Trentacinque persone sono state arrestate dalla polizia durante un blitz contro l’immigrazione irregolare eseguito a Marsa, nell’ambito di una serie di controlli intensificati avviati nel corso del 2025.
Secondo quanto comunicato dalle forze dell’ordine, i fermi sono avvenuti in seguito a pattugliamenti “casuali” in diverse zone «note per vagabondaggio e reclutamento di manodopera irregolare», oltre a ispezioni effettuate sui mezzi di trasporto pubblico. Nel corso delle verifiche, gli agenti hanno individuato persone prive di un valido permesso per risiedere sul territorio, in circostanze che lasciavano presumere la loro permanenza sull’arcipelago per attività lavorative, in violazione della normativa sull’immigrazione.

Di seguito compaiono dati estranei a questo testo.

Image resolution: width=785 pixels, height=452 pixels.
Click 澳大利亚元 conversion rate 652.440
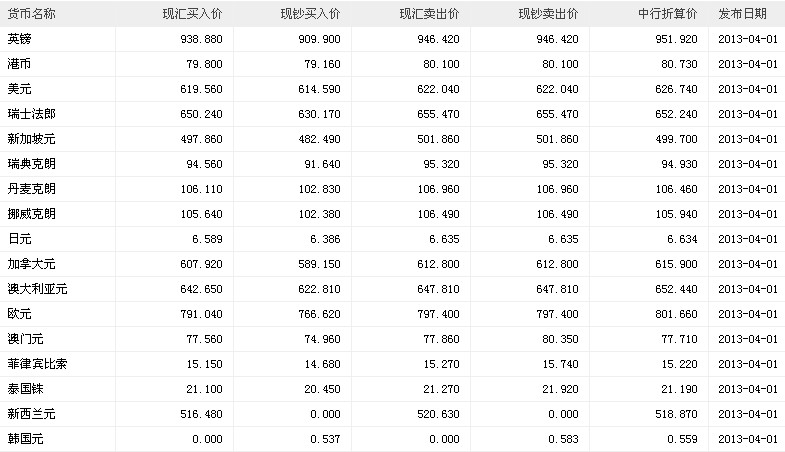tap(675, 289)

L’operazione è stata condotta con il supporto dei funzionari dell’agenzia per i servizi di detenzione. Le autorità hanno precisato che questi interventi rientrano in una più ampia strategia di controllo portata avanti per tutto il 2025 e che sarà ulteriormente intensificata nelle prossime settimane, con l’obiettivo di contrastare il lavoro irregolare e le violazioni dell’Immigration Act.
Le autorità non hanno tuttavia specificato se verranno intraprese azioni anche nei confronti dei datori di lavoro che hanno impiegato manodopera irregolare, e in quali modalità.